# Passage
There are two stories that were communicated to me by the child who grew up and later regretted their actions of false abuse allegations. One successfully integrated back into the family and the other was not as lucky.

Here there are;
When Jane (not her real name) was visiting with a family member she called “911” to report that her parents were “abusing her” the call was traced and Jane was identified. The parents were investigated and deemed “unfounded” allegations. It turned out that Jane was angry with mom and dad and this was her way of getting back at them. Jane came to her senses and was truly sorry and her parents never held it against her. Jane now in her 30’s has a very happy adult relationship with both parents.

When Sue (not her real name) had the car privileges taken away from her at age 17 because of her poor grades in high school, she retaliated by slamming herself up against the car and then called “911” when the police arrived she showed them her red marks on her body. Sue told the police her father did that to her and dad was immediately arrested. He never had any record or other issues with the law. Sue eventually told the truth and dad was released, however he was unable to forgive Sue and no longer wanted her living in the family home. She came of age living with extended family. Their relationship never fully recovered.

# Data block
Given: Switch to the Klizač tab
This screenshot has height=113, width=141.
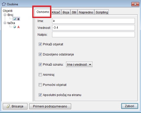Looking at the screenshot, I should tap(56, 12).
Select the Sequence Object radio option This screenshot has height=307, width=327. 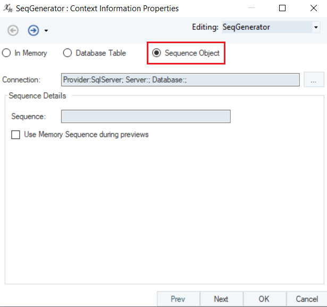click(x=156, y=53)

# Exercise 1
Rewrite the passage on false abuse allegations, starting at "There are two" and ending at "with both parents.", so that "Jane" becomes "Maria" throughout.
# Exercise 2
Pick up the account of the two children's false abuse allegations from where it stops and carry it on.

# Written response 1
There are two stories that were communicated to me by the child who grew up and later regretted their actions of false abuse allegations. One successfully integrated back into the family and the other was not as lucky.

Here there are;
When Maria (not her real name) was visiting with a family member she called “911” to report that her parents were “abusing her” the call was traced and Maria was identified. The parents were investigated and deemed “unfounded” allegations. It turned out that Maria was angry with mom and dad and this was her way of getting back at them. Maria came to her senses and was truly sorry and her parents never held it against her. Maria now in her 30’s has a very happy adult relationship with both parents.

# Written response 2
Seldom do victims that have been abused speak out so freely, often because they are shame-filled. The ones who so easily and readily throw the words “abuse” and “abused” around, probably should be looked at more closely as to what truly  is their motivation.

As a young wife and mother myself, I used to subscribe to the theory that “kids never lie” I have since learned that kids, just like adults, can and do lie and most often it is about manipulation. One of my greatest regrets in dealing with children is that when I was confronted with a child who claimed to be “abused” I not only instantly believed them but I also gave them a big reaction and I coveted them. From that day forward I tried to shield them from any other harm in any way that I could. Decades later I can clearly see where my “big reaction” helped to create someone who learned how to achieve “big reactions” all the rest of their life and learned how easily they could manipulate others into doing for them, protecting them and fighting for them. They now have a very long documented history of how they have been “victimized” and “abused.” They also have a documented list of people that have fought for them all of their adult life.

Think about how we treat someone, anyone who declares that they have been “abused” we immediately want to protect them and fight for them. There are many kids and adults who are smart enough to learn how to use this to their advantage.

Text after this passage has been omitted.